## TEXT SEGMENT
Exclusive: United Nations slams the UK for failing to properly implement the convention signed by Mrs Thatcher to eliminate all discrimination against women

The UN committee monitoring progress by the UK to implement the UN Convention to end all forms of discrimination against women and girls (CEDAW) ratified by Margaret Thatcher in 1986 has severely criticised the foot dragging by the British government under Boris Johnson to fully implement it.

CEDAW in session; Pic Credit UN News

In a strongly worded report the Geneva based organisation “recommends that the State party incorporate all the provisions of the Convention into its legislation without further delay to ensure that the rights of women are guaranteed systematically and on an equal footing throughout all territories under its jurisdiction, including Northern Ireland.

It also recommends that the State party, in accordance with its obligations under the Convention, take proactive measures to ensure that the Convention is given effect in all of its overseas territories and Crown dependencies”.

The damning criticism comes after 35 years of delay by successive UK governments to properly implement a convention which the country signed up to years ago.

The committee’s findings sharply differentiate between the foot dragging actions of the UK government under Boris Johnson and the progress promised by the Welsh and Scottish governments. It is also pleased that Jersey has decided to implement the convention.

It says; “The Committee takes note that the Welsh Government commissioned research on how to foster equality and human rights in Wales, including through the incorporation of the Convention, and the new Programme for Government for 2021 to 2026 confirms the Government’s commitment to incorporate the Convention into Welsh law.

“The Committee also welcomes that the Scottish Government’s commitment to incorporate the Convention through a new Human rights Bill following the recommendation by the National Taskforce for Human Rights Leadership. Further, the Committee welcomes that the Convention has been extended to the Crown Dependency of the Bailiwick of Jersey in 2021.”

Official picture of Nicola Sturgeon who is pushing to implement CEDAW in full

The decision will place pressure on Johnson’s government which has been antagonistic to Scotland and Wales implementing UN human rights conventions – witnessed by Johnson successfully going to the Supreme Court to block Nicola Sturgeon, the Scottish leader, from legislating to cover all parts of the UN Convention on the Rights of Child.

## WORK TASK
List every person the CEDAW article names. The items after the CEDAW article are not needed.

## SUPPLIED MATERIAL
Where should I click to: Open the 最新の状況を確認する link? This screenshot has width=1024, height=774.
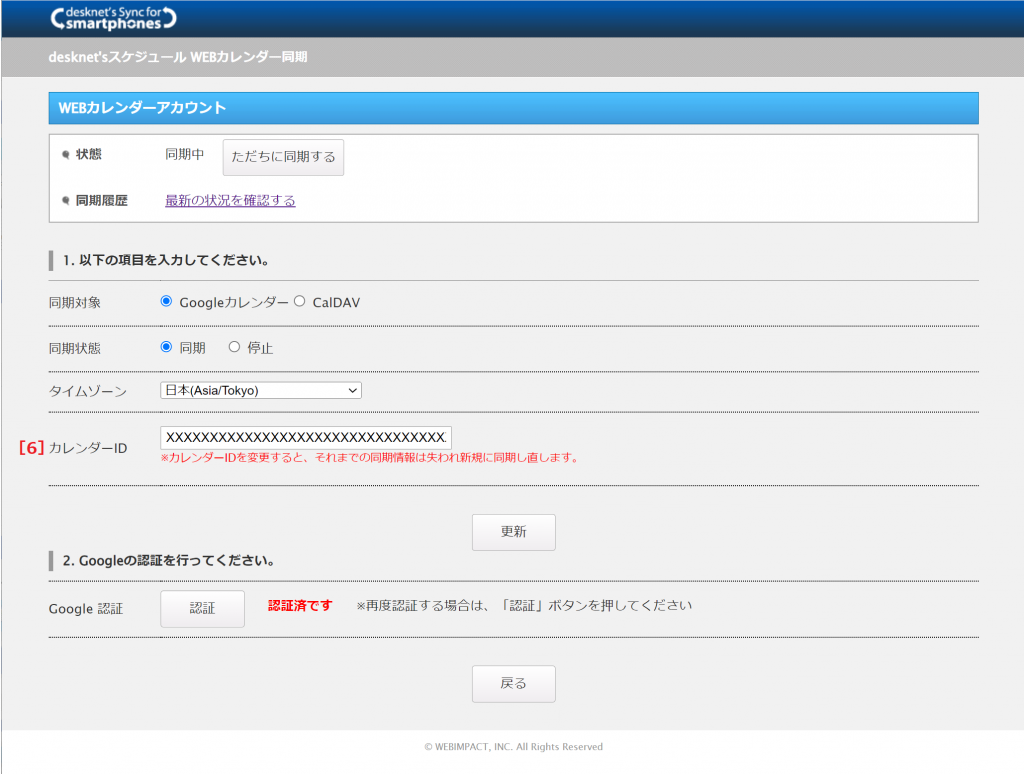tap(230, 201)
* * *
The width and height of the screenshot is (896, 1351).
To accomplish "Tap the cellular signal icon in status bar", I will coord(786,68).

## RESULT FOR THIS EXERCISE
Margaret Thatcher, Boris Johnson, Nicola Sturgeon